• _TASK_:
Reproduce the listing that follows with no differences at all.
_ _ _ _ _
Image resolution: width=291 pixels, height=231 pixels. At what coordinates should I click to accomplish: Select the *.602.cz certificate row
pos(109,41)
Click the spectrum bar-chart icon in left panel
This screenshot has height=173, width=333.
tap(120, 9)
_ _ _ _ _
• _WRITTEN ANSWER_:
Image resolution: width=291 pixels, height=231 pixels. At what coordinates should I click to accomplish: Select the *.602.cz certificate row
pos(109,41)
Click the spectrum bar-chart icon in left panel
This screenshot has height=173, width=333.
tap(120, 9)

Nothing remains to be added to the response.